ACADEMIC MISCONDUCT AND
ACADEMIC INTEGRITY RESOURCES FOR FACULTY
Faculty are encouraged to utilize these resources in educating their students about academic integrity and what consistutes academic misconduct. Please use the resources in whatever way works best for your course including sending resources directly to students, embedded in online courses, and/or showing in-person.
Academic Integrity at Iowa State Tutorial
Our office has created content in Canvas, including a link to the tutorial, discussion posts, a reflection assignment, and a knowledge check that you may consider assigning in your courses. The content can be accessed through the course commons by searching Academic Integrity Tutorial: Office of Student Conduct.
Below are ways you may consider implementing this resource in your course.
- Imbed the reading link into your Canvas course as a resource for students
- Assign the reading and facilitate a class or virtual discussion around the content. Questions could include:
- How would you define academic integrity and why is it important?

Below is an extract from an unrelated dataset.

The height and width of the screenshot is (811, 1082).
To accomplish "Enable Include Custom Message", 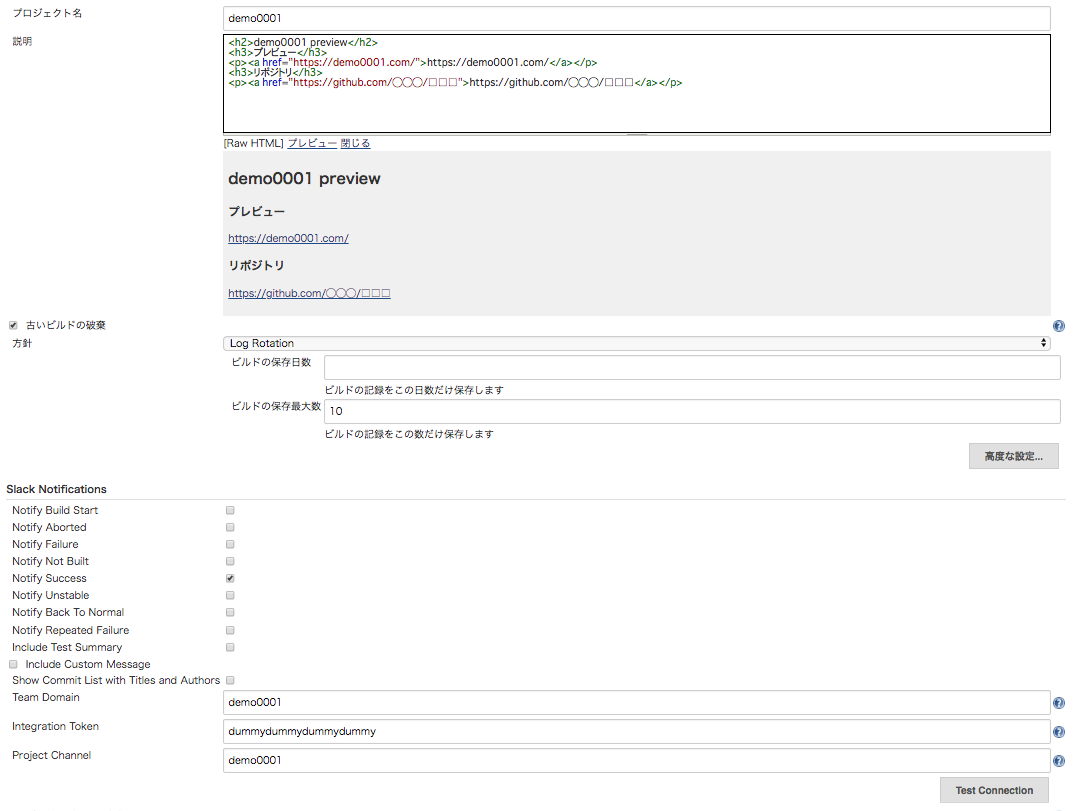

- What is the relationship between academic integrity and ethics in your chosen career field?
- What are the benefits of doing your academic work honestly? What do you gain personally and professionally?
- What are the potential consequences of doing your academic work dishonestly, both personally and professionally?
- Assign the reading and require students to answer, download, and submit the questions found under “What is academic integrity and why is it important?”
- Assign the reading and require students to complete the knowledge checks (9 total) and submit screenshots or documentation of completion.
Faculty and instructors may wish to add specific information in their syllabus related to use of AI content generation. CELT has developed a website with information that may be useful in addressing these concerns, and provides information on potential alternative assignments and assessments. (https://www.celt.iastate.edu/resources/ai-teach-learn/)
Suspected AI-generated coursework referrals will be reviewed similar to any other form of academic misconduct.
A March 30, 2023 article in HigherEdJobs by Dr. Sarah Ruth Jacobs* provide “approaches that faculty can take to protect academic integrity despite” artificial intelligence:
• Openly discuss the ethics of using ChatGPT in a variety of ways. A course policy that specifies allowable uses of the chatbot -- and/or penalties for using it -- can help to manage everyone's expectations. For example, a course might allow for certain uses of ChatGPT, as long as the work includes the chat transcript and an explanation of how the chatbot's output was evaluated, coordinated with other research, and fact-checked.
• Test assignments with ChatGPT. While the chatbot is excellent at summarizing well-established concepts, it is less proficient at complex, novel analysis of individual texts or sections of texts. Entering an assignment prompt into ChatGPT can be a great way for faculty to gauge and then leverage the tool's blind spots. If a student's work does not deeply engage with an assignment, it may not be possible to prove that the work is AI-generated, but the student can still lose significant credit, which should hopefully encourage him or her to do the needed deep work.
• Flip the classroom. Having students do assignments in the classroom creates an opportunity for faculty to assist them, and it also establishes certain baselines for each student's work. When a student's in-class work bears little resemblance to his or her out-of-class work, perhaps a non-punitive, open-minded dialogue will help the student and the faculty member to determine if the student is working in a way that serves his or her best interests (and that is consistent with course expectations).
• Assign more original research, timely issues, hands-on work, or projects requiring personalized/localized knowledge. By asking students to apply course concepts via appropriately challenging original research, faculty can breathe more life into the course material, as well as remove the potential for plagiarism. Additionally, ChatGPT's knowledge ends in September 2021, so asking students to apply concepts to recent events or publications will, at least currently, stump the chatbot.
• Use AI text detection tools with caution. Unlike traditional plagiarism, which usually involves taking exact wording from or lightly rephrasing a source, AI plagiarism is quite often not provable, and faculty members and administrators will perhaps find themselves on the defensive when they are unable to point to any original sources or wording, even when AI detection tools are on their side. Students may have complex reasons for using AI, such as a sense of inadequacy or life circumstances that make completing work on time very difficult. A compassionate approach that seeks to understand and address the root cause of the suspected AI use, rather than a one-size-fits-all lecture or punishment, will most likely hold the highest hope for positive change.
(Making Courses Resistant to ChatGPT Plagiarism)
Faculty are encouraged to provide information in their syllabus regarding expectations related to coursework completion, academic integrity and the academic/grade consequences for students who complete their work dishonestly. CELT and the Office of Student Conduct have created sample syllabus statements:
The class will follow Iowa State University’s policy on academic misconduct (5.1 in the Student Code of Conduct). Students are responsible for adhering to university policy and the expectations in the course syllabus and on coursework and exams, and for following directions given by faculty, instructors, and Testing Center regulations related to coursework, assessments, and exams. Anyone suspected of academic misconduct will be reported to the Office of Student Conduct in the Dean of Students Office. Information about academic integrity and the value of completing academic work honestly can be found in the Iowa State University Academic Integrity Tutorial.